TASK DESCRIPTION: Among the entries, find the lines with the string "sensor" and copy them.

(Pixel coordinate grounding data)

^^^^^^^^^^^^^^^^

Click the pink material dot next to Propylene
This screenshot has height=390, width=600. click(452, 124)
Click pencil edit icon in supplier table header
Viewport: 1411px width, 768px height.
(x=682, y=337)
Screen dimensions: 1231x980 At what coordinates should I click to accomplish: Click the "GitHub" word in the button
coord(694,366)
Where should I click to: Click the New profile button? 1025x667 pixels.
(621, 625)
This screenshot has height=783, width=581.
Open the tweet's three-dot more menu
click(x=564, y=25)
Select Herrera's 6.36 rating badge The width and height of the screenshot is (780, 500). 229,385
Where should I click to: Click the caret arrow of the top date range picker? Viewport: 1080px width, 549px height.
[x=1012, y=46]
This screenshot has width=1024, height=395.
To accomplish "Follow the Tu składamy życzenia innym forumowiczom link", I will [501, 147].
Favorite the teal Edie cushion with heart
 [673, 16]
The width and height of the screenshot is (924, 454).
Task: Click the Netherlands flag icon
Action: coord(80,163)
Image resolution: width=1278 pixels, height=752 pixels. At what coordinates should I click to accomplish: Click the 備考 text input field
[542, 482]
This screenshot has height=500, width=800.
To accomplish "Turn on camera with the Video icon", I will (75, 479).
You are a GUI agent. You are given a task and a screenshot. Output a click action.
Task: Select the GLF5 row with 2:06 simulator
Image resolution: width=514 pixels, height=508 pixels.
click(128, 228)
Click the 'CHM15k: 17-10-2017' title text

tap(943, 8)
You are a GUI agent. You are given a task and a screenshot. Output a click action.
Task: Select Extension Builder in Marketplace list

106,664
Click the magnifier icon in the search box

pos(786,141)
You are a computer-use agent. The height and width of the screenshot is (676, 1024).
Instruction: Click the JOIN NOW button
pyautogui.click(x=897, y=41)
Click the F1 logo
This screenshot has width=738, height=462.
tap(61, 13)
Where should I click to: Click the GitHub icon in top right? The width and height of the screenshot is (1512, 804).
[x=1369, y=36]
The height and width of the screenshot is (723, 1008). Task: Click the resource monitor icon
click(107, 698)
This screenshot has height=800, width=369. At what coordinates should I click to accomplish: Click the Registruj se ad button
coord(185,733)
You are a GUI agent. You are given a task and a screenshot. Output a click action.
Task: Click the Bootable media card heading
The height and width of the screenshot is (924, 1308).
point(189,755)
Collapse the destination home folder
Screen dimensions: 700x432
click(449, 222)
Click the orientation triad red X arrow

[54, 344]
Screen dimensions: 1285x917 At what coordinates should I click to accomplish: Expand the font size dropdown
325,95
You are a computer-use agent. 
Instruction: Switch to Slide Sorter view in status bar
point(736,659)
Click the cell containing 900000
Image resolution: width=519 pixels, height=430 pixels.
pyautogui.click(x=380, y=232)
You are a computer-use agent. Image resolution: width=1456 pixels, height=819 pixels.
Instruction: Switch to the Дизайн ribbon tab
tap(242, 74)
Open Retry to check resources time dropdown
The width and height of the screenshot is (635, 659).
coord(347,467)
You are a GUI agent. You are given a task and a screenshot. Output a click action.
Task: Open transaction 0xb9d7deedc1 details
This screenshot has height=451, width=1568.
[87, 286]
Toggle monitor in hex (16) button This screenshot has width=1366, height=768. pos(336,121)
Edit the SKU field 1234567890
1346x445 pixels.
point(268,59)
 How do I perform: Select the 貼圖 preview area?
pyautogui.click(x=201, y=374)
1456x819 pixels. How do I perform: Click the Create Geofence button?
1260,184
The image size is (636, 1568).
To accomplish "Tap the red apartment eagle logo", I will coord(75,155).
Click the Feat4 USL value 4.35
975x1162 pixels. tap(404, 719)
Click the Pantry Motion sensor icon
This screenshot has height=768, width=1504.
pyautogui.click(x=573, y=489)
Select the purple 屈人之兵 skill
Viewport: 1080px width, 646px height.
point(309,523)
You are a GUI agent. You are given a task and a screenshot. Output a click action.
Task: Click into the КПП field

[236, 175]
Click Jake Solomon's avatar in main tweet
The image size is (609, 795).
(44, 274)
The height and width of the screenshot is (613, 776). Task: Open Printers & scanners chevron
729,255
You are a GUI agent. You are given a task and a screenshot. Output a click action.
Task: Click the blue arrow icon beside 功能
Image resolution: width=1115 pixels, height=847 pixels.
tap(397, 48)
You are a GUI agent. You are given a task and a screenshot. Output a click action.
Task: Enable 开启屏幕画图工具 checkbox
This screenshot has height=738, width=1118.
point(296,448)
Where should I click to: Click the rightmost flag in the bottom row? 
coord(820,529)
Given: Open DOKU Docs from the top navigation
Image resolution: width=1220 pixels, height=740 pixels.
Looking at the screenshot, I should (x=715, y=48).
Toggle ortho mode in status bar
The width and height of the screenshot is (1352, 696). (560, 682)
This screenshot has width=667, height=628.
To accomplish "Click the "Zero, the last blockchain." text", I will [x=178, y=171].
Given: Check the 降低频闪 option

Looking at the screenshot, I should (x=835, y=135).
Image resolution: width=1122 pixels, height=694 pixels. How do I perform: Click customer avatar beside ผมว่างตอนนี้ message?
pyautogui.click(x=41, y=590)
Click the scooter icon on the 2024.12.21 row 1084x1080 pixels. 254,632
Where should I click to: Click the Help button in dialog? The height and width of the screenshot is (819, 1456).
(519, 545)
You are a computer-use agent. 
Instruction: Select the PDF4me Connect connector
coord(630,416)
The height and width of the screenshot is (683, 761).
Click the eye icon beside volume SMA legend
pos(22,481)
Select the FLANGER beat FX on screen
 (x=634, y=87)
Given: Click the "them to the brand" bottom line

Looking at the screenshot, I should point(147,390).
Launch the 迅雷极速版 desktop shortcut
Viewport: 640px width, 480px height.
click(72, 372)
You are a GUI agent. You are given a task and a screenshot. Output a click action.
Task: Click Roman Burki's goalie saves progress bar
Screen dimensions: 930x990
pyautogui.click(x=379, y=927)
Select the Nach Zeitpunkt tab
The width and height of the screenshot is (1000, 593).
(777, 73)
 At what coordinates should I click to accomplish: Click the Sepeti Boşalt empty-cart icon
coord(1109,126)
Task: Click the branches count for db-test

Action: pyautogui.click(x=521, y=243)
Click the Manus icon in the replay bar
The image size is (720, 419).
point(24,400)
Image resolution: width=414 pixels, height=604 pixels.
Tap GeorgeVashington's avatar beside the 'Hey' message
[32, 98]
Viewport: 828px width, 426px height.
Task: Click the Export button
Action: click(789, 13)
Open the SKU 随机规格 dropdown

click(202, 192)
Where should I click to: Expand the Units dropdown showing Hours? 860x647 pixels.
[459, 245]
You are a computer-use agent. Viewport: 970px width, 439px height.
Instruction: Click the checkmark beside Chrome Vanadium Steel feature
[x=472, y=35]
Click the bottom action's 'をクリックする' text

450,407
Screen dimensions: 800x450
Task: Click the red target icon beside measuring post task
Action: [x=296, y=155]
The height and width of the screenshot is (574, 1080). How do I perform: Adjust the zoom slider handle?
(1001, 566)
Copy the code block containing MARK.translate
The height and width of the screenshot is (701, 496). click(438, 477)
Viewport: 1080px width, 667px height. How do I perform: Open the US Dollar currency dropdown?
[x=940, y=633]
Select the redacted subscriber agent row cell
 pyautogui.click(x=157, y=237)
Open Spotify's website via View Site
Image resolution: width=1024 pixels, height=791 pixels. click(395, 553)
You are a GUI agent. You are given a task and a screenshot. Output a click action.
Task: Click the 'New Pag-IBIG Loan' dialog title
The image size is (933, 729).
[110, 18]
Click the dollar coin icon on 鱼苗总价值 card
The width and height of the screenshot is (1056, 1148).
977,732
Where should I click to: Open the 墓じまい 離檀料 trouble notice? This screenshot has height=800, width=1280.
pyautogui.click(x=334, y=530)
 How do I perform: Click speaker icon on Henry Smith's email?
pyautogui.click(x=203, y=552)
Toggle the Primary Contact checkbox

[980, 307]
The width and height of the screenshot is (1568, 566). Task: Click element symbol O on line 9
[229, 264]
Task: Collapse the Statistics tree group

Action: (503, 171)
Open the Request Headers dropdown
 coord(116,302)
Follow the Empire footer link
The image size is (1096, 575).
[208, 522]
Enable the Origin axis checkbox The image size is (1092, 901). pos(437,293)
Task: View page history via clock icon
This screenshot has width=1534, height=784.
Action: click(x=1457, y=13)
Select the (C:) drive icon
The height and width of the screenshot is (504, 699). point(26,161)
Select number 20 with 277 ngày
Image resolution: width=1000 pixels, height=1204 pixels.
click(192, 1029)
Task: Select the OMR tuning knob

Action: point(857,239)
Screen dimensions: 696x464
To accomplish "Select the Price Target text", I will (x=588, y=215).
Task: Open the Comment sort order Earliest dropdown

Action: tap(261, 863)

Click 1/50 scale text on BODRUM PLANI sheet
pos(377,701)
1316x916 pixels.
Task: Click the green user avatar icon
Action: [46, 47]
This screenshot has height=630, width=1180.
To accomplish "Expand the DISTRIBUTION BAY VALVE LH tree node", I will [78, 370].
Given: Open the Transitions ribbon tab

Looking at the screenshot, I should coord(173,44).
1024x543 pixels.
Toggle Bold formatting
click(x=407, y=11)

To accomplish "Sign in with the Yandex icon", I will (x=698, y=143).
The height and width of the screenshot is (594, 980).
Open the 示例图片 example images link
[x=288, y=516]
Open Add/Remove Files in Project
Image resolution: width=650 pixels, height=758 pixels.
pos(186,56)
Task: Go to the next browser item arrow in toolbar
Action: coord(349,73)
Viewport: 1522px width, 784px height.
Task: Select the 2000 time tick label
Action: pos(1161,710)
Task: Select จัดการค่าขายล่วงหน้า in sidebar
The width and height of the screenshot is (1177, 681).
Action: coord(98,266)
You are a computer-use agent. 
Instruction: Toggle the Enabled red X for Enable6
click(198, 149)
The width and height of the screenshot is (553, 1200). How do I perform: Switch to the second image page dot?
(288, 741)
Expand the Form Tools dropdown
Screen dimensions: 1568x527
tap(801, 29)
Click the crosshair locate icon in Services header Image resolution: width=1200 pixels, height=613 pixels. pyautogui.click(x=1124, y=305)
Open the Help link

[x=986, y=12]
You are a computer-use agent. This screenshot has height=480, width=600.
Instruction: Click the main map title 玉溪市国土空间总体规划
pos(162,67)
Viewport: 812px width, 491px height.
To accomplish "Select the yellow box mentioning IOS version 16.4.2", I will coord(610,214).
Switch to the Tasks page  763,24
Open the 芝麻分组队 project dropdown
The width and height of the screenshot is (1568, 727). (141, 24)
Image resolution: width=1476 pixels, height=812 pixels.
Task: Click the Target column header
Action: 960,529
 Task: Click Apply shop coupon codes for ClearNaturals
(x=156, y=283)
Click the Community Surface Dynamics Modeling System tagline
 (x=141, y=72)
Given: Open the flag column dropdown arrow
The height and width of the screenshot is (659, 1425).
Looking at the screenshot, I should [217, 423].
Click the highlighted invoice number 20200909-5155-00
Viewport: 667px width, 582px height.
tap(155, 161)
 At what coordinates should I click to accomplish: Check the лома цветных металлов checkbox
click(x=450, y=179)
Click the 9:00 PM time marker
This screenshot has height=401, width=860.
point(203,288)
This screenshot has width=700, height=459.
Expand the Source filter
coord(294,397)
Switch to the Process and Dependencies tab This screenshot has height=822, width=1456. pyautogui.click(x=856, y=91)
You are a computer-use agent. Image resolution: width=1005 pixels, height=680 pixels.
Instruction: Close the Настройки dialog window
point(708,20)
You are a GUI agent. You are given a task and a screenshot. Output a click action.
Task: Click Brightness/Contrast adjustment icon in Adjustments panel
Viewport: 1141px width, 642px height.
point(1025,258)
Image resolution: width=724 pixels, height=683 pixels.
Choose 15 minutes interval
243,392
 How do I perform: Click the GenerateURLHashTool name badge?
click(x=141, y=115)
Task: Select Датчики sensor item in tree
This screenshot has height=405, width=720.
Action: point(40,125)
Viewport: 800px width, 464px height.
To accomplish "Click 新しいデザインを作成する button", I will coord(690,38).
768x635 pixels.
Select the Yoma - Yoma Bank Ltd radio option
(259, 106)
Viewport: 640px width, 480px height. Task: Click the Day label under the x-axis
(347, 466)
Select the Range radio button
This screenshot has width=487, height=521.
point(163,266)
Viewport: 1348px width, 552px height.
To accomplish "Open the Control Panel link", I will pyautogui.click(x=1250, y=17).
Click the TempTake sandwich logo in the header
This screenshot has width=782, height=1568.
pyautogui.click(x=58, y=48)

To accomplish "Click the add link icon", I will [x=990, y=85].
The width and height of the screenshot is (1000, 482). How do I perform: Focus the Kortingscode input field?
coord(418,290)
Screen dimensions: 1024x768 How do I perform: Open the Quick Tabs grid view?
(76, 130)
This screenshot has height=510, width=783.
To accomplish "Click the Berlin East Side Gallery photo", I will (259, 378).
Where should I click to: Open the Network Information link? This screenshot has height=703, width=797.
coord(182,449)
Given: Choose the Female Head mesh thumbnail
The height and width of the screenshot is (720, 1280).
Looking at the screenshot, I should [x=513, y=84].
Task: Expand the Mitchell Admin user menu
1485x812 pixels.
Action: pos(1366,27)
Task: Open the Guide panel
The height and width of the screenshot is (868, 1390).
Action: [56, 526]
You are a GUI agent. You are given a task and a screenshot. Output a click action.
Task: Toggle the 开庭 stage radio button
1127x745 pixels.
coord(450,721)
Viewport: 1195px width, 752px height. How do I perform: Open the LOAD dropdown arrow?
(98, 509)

^^^^^^^^^^^^^^^^

TASK SOLUTION:
Click the Pantry Motion sensor icon
Task: Select Датчики sensor item in tree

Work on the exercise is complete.